Output (history diff):

============================================================
CLONE DIFF: clone-20260313-020000 → clone-20260314-020000
============================================================
New tables cloned (2):
+ analytics.campaign_results
+ sales.promotions_q1

Tables removed from clone (0):
(none)

Row count changes:
sales.transactions: 8,234,567 → 8,312,045 (+77,478)
sales.customers: 1,234,567 → 1,234,890 (+323)
analytics.daily_metrics: 365,000 → 366,000 (+1,000)

Duration change: 44m 02s → 42m 15s (-1m 47s)
============================================================

History storage

Clone history is stored locally in .clxs/history/ as JSON files. Each operation creates a timestamped record with full details including:

  • Source and destination catalogs
  • All options and flags used
  • Per-table status (success/failure/skipped)
  • Duration and throughput metrics
  • Validation results (if enabled)
note

History files are retained for 90 days by default.
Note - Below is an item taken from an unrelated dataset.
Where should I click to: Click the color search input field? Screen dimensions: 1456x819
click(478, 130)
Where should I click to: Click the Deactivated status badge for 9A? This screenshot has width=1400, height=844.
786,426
Configure history.retention_days in your config to adjust.


Data preview

Compare source and destination data side by side to visually verify clone accuracy.

Real-world scenario

After cloning, a data analyst reports that the numbers in a dashboard "look wrong." Instead of running manual SQL queries against both catalogs, you use data preview to quickly compare the source and destination tables side by side and spot the differences.

Usage

# Preview a specific table
clxs preview \
--source production --dest staging \
--table sales.orders

# Preview all tables (summary mode)
clxs preview \
--source production --dest staging \
--all

# Limit rows for preview
clxs preview \
--source production --dest staging \
--table sales.orders --limit 20

Output (single table):

============================================================
DATA PREVIEW: sales.orders
============================================================
Source (production): 8,312,045 rows
Destination (staging): 8,312,045 rows
Status: MATCH

Sample comparison (first 10 rows):
┌──────────┬─────────────┬────────────┬─────────────┬────────────┐
│ order_id │ customer_id │ amount │ src_status │ dest_status│
├──────────┼─────────────┼────────────┼─────────────┼────────────┤
│ 1001 │ 42 │ 299.99 │ shipped │ shipped │
│ 1002 │ 87 │ 149.50 │ delivered │ delivered │
│ 1003 │ 15 │ 89.00 │ pending │ pending │
│ ... │ ... │ ... │ ... │ ... │
└──────────┴─────────────┴────────────┴─────────────┴────────────┘
All sampled rows match.
============================================================

Output (all tables — summary):

============================================================
DATA PREVIEW SUMMARY: production vs staging
============================================================
Tables compared: 247
Matching: 245
Mismatched: 2

Mismatched tables:
sales.daily_agg:
Source rows: 1,043,289
Dest rows: 1,043,201
Difference: -88 rows (0.008%)

hr.payroll:
Source rows: 15,232
Dest rows: 15,230
Difference: -2 rows (0.013%)
============================================================

Difference highlighting

When mismatches are found, use the diff command to compare catalogs in detail:

clxs diff \
--source production --dest staging
  Rows in source but not in destination (88):
┌──────────┬────────────┬──────────┐
│ date │ region │ total │
├──────────┼────────────┼──────────┤
│ 2026-03-14│ EMEA │ 45,230 │
│ 2026-03-14│ APAC │ 32,100 │
│ ... │ ... │ ... │
└──────────┴────────────┴──────────┘
caution

Data preview queries both source and destination tables. For very large tables, use --limit to restrict the number of rows compared, or use --checksum for hash-based comparison without transferring row data.